How can we distinguish between the very real and harmful phenomenon of antisemitism, and false accusations of antisemitism used to defend Israeli state policies? Jewish Voice for Peace, a grassroots organization working for justice and equality in Palestine and Israel, has put together a collection of essays on this question, with a foreword by Judith Butler. Order your copy of On Antisemitism today by making a donation to Truthout!
The following is excerpted from the introduction to On Antisemitism: Solidarity and the Struggle for Justice, written by the book’s editor and executive director of Jewish Voice for Peace, Rebecca Vilkomerson.
[On Antisemitism] was written in the spring of 2016. Just before it went to press, Donald Trump was elected president of the United States. In the weeks following his election, what has been termed the “alt-right” movement — but is really just another name for white nationalism and supremacy — has moved with startling speed from the very fringes of US discourse to the center of the government. In particular, the early appointment of Steve Bannon, formerly the editor of Breitbart News, to the position of chief strategist in the Trump administration is an indicator that the racism, misogyny, Islamophobia, and antisemitism of the white nationalist movement is gaining proximity to power. Antisemitism is a key tenet of the movement, and in addition to an upsurge in physical attacks and acts of harassment toward Muslims, queers, and people of color in the wake of the election, there has also been an upswing of Nazi-themed graffiti and publicly expressed anti-Jewish sentiment.
At the time of this writing, we know very little about the era to come. While the open antisemitism that has emerged is absolutely appalling, we continue to be most urgently concerned by the policies targeting Muslims and immigrants that were a key element of the presidential campaign and are under serious consideration by the new administration. At the same time, the acquiescence and even support for Trump and his appointments by a number of mainstream Jewish institutions is opening a new conversation about how support for Israel and support for Jewish people are not only not equivalent, but sometimes at odds. In fact, a noxious stew of Islamophobia, antisemitism, and racism is emerging that remarkably converges on one point: support for Israel.

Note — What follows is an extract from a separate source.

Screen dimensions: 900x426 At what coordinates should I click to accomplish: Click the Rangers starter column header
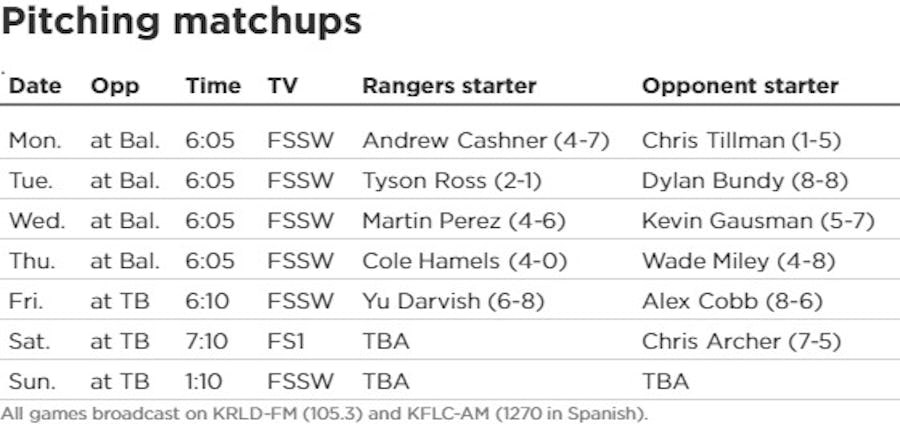449,86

We hope that this collection will be useful in providing context for not just the current moment, but where we have been and where we are going. Regardless of what happens next, one thing we know for sure: it is the responsibility of all of us to renew our resistance to all forms of bigotry and oppression.
In 2004, Jewish Voice for Peace (JVP) self-published a modest volume entitled Reframing Anti-Semitism: Alternative Jewish Perspectives. At that time JVP was a small Bay Area organization, but the question of how to disentangle the actual antisemitism that still exists in the world with the way that accusations of antisemitism are used to suppress the conversation about Palestinian rights was already a challenge.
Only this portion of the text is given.